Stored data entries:
--------------------

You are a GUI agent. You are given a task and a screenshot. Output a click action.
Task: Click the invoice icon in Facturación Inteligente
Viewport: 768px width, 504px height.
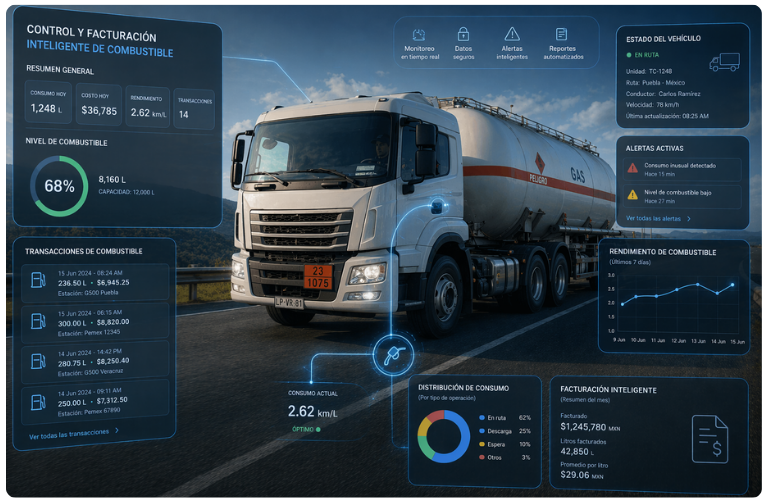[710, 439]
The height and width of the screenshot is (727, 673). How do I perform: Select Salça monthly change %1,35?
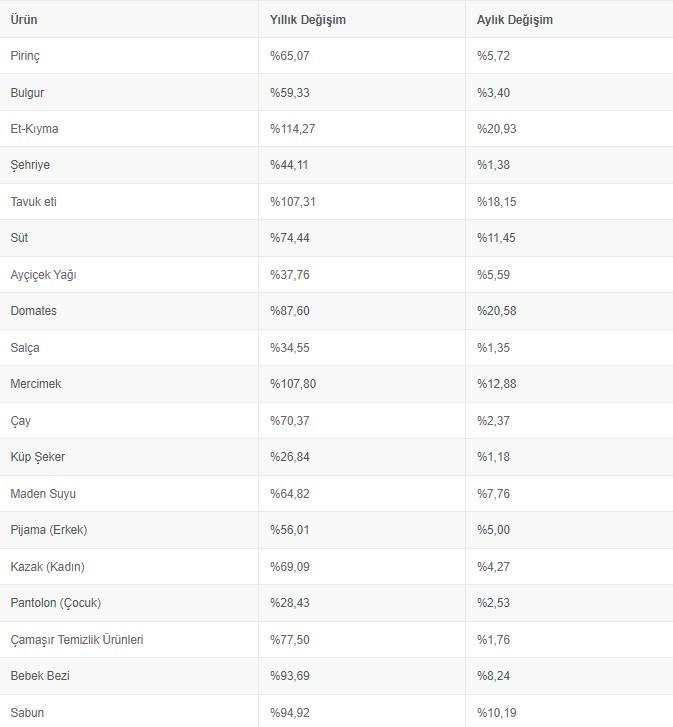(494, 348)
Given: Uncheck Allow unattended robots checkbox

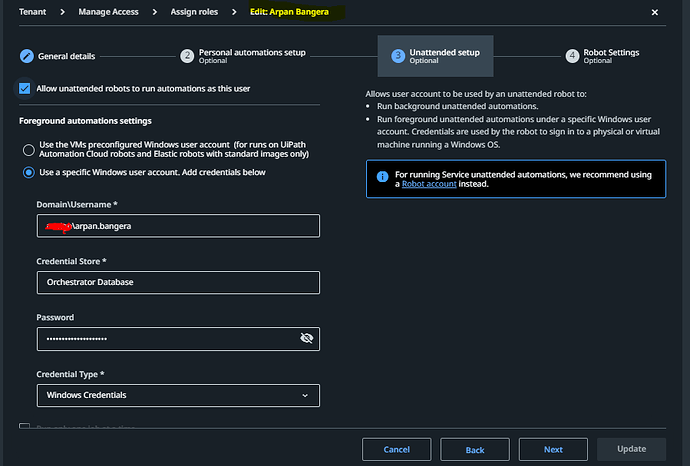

--------------------

* _What you need to do_
Transcribe each record above exactly, leaving every picture out of the copy.

* _Exercise solution_
You are a GUI agent. You are given a task and a screenshot. Output a click action.
Task: Click the invoice icon in Facturación Inteligente
Viewport: 768px width, 504px height.
[710, 439]
The height and width of the screenshot is (727, 673). How do I perform: Select Salça monthly change %1,35?
(494, 348)
Given: Uncheck Allow unattended robots checkbox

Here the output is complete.